Autor: Manuel Marfán
Fuente: La Tercera

Uno de cada cinco jóvenes entre 19 y 23 años cursaba estudios superiores según la Casen 1990. En 2013 esa proporción fue más del doble.

El ingreso per cápita de los jóvenes entre 19 y 23 años de 2013 superó en casi 80% al de los de 1990. Pero ese aumento de ingresos explica sólo la cuarta parte de la mayor participación en la educación superior. Tres cuartas partes de esa mayor participación hay que buscarla en otras causas.

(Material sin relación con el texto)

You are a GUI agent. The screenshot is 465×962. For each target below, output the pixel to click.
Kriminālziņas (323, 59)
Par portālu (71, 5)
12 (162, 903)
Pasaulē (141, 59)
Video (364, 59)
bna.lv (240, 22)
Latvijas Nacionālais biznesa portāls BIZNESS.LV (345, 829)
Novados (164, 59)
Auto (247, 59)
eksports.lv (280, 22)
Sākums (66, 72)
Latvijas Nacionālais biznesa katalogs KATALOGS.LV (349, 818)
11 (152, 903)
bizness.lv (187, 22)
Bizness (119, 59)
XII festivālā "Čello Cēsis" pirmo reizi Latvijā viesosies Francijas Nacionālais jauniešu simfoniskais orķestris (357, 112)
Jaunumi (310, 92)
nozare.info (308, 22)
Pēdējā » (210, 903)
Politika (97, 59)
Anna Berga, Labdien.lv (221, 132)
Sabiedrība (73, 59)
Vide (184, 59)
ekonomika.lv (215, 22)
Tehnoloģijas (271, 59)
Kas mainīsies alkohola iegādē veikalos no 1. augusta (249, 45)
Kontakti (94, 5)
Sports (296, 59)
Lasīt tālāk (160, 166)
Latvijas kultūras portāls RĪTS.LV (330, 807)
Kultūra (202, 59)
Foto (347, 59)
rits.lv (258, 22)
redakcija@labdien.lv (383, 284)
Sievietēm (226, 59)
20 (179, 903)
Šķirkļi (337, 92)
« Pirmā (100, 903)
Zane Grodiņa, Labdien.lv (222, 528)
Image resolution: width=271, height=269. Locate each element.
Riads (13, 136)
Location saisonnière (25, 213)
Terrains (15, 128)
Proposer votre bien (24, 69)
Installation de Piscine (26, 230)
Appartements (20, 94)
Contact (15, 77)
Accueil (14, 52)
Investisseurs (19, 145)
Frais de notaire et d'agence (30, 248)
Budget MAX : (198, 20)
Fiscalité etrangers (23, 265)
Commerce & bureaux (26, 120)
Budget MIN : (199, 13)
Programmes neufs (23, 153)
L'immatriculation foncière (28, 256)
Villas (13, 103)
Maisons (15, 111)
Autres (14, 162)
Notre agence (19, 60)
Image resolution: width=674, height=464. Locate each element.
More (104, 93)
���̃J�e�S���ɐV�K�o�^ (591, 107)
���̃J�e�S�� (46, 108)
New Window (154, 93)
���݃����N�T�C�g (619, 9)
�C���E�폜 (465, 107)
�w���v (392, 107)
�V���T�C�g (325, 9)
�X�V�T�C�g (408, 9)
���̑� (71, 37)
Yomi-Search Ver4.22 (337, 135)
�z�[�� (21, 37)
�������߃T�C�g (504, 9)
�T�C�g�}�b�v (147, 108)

La hipótesis favorita de este columnista es socio-cultural. Suprimiendo el 10% más pobre y el 10% más rico de la población total, queda un rango intermedio de ingresos que agrupa al 80% de la población y, que marca las prioridades y valores de la mayoría. En 1990 esa mayoría se ordenaba en torno a la línea de pobreza como referente principal. La prioridad de la mayoría de entonces estaba dada por las estrategias de sobrevivencia y la acción del Estado para la superación de la miseria. En 2013 no hay pobres en el rango del 80% del medio y, por el contrario, la totalidad de esa población es de ingresos medios que, aunque todavía precarios, refleja una transición social de enorme relevancia. Lo que más se valora ya no son las estrategias de sobrevivencia, sino las aspiraciones clásicas de la clase media de todas partes y de todos los tiempos. Entre las principales, se aspira a que los hijos sean mejor que los padres. Que tengan las oportunidades que no tuvo la generación anterior; que no sufran las estrecheces, las discriminaciones y el trato indigno de antes. El acceso a la educación superior es un medio para lograrlo.

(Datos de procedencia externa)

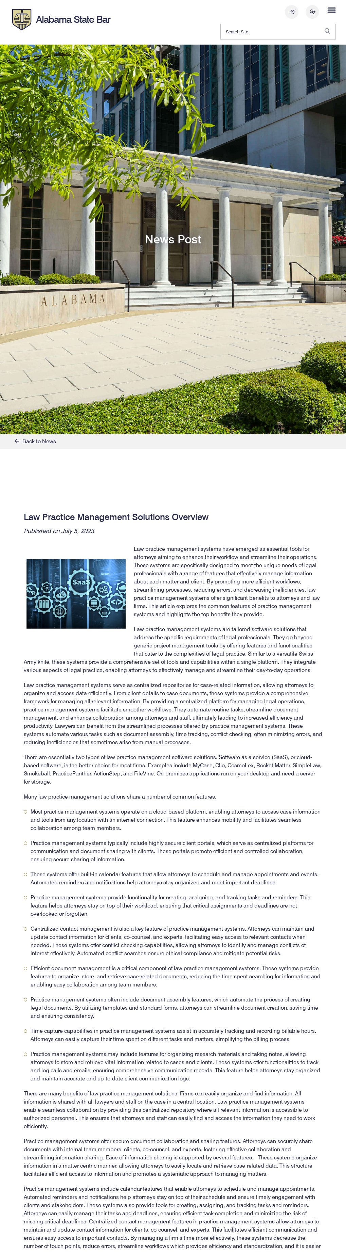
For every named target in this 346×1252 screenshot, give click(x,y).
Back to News (35, 441)
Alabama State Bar (73, 19)
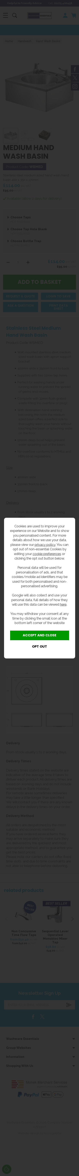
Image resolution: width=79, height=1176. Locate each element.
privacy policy (45, 545)
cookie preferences (47, 554)
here (63, 604)
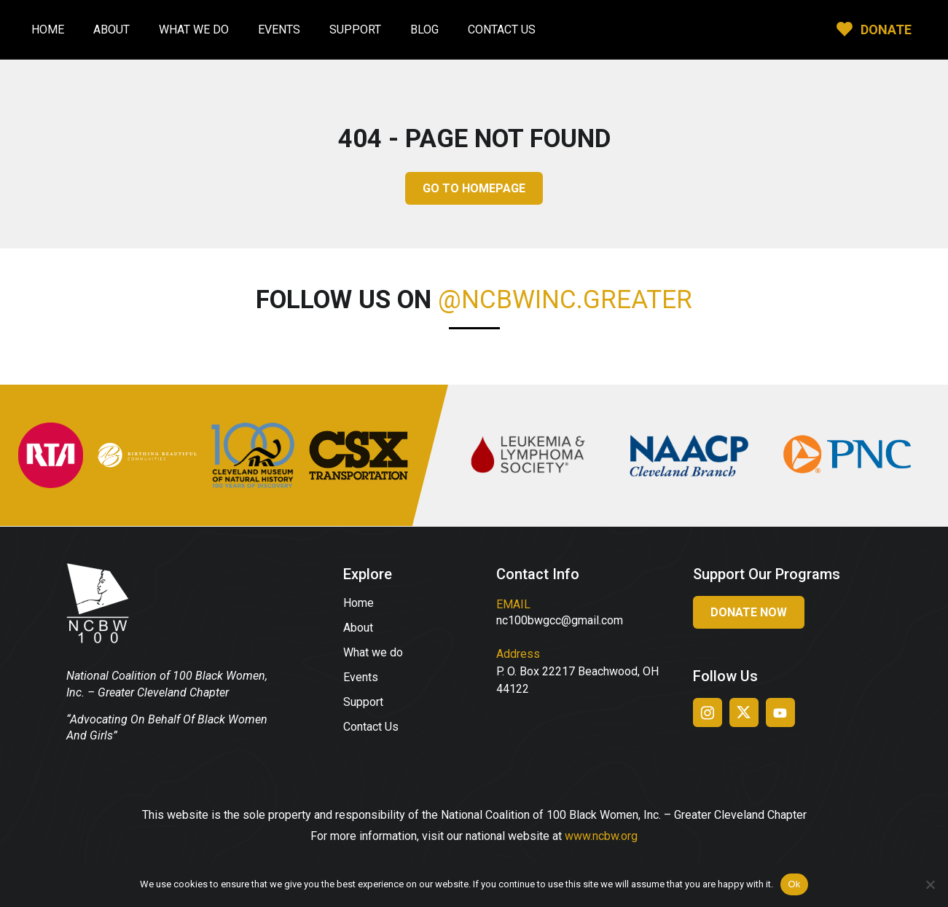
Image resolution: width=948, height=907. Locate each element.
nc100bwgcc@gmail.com (559, 620)
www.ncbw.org (601, 836)
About (111, 29)
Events (279, 29)
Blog (424, 29)
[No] (929, 884)
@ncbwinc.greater (565, 300)
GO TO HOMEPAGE (474, 188)
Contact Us (502, 29)
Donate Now (748, 612)
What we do (373, 652)
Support (355, 29)
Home (47, 29)
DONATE (886, 29)
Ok (794, 884)
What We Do (194, 29)
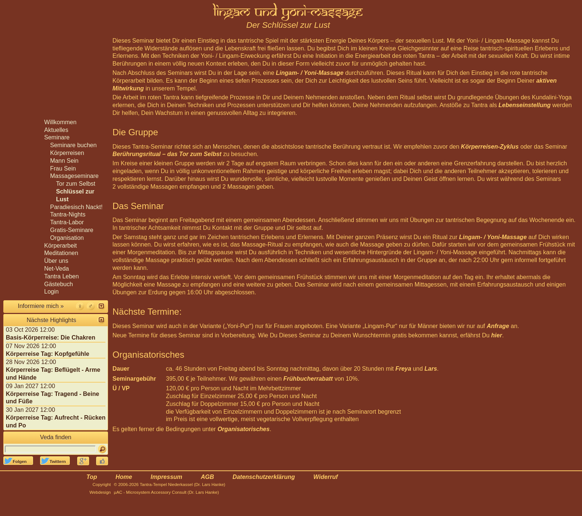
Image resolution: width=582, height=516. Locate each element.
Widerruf (325, 477)
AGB (207, 477)
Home (123, 477)
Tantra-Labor (67, 222)
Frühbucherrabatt (308, 379)
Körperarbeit (60, 245)
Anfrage (498, 326)
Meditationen (61, 253)
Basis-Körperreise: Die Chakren (50, 337)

De allí que haya aumentado de manera significativa la participación de los jóvenes que cursan estudios superiores para todos y cada uno de los niveles de ingreso, incluso y especialmente en los tramos más pobres.

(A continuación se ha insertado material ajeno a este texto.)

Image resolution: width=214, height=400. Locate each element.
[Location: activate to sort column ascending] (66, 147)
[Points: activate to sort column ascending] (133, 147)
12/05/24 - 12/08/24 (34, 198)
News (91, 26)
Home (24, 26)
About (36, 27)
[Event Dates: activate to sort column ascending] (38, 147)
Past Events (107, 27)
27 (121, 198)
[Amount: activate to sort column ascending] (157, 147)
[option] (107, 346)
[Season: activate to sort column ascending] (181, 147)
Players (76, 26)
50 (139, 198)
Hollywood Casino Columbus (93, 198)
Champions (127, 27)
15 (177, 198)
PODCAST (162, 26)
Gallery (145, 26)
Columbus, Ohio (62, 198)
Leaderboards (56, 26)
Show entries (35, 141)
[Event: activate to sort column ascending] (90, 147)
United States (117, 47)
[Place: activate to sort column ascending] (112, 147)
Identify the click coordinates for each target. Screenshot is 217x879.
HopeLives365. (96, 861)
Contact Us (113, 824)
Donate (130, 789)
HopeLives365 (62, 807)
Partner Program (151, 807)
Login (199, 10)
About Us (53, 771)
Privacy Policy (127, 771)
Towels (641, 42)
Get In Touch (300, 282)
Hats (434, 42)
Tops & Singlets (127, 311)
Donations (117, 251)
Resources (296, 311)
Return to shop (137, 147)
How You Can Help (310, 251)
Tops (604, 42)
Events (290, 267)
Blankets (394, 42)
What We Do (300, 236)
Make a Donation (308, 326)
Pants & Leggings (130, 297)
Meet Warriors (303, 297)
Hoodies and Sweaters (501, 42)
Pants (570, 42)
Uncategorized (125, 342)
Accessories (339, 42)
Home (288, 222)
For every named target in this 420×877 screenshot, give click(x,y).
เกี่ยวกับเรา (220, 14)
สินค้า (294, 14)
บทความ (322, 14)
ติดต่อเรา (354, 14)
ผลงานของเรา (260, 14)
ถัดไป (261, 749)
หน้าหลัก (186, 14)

La escasez de ingresos de las familias no debiera ser un impedimento para cursar estudios superiores. Hay un amplio consenso en ello. Pero de allí no se desprende que la educación superior debe ser universalmente gratuita.

Pero los estudiantes se han organizado para exigir la gratuidad universal de la educación superior. Este columnista no tiene mucha autoridad para criticar a los estudiantes. Nuestra generación es la del slogan “seamos realistas, pidamos lo imposible”. Mal que mal, el término que se utiliza en ciencias políticas para avanzar más rápido y llegar más lejos de lo posible es “infantilismo”, mal que aquejó en su época al que escribe, pero que sanó.

Los estudiantes se han resistido a la captura política de su movimiento, y está bien protegerse del oportunismo. Pero los estudiantes universitarios construyen su ideario discutiendo sólo con otros estudiantes universitarios, y concluyen que la educación superior gratuita es un derecho. Es como algunos deudores habitacionales (o intelectuales, o empresarios, etc.) que discuten sólo con sus iguales y terminan coincidiendo en muchos derechos y pocas obligaciones. Eso se llama endogamia intelectual.

La gratuidad no debe ser para los ricos mientras existan otras prioridades. En este respecto, el actual proyecto de ley de educación superior refleja una prioridad política razonable hasta el fin del mandato de Bachelet (“realismo sin renuncia”). En los años siguientes se trata de un proyecto infantilista, que renuncia al realismo y pide lo imposible. Mala cosa.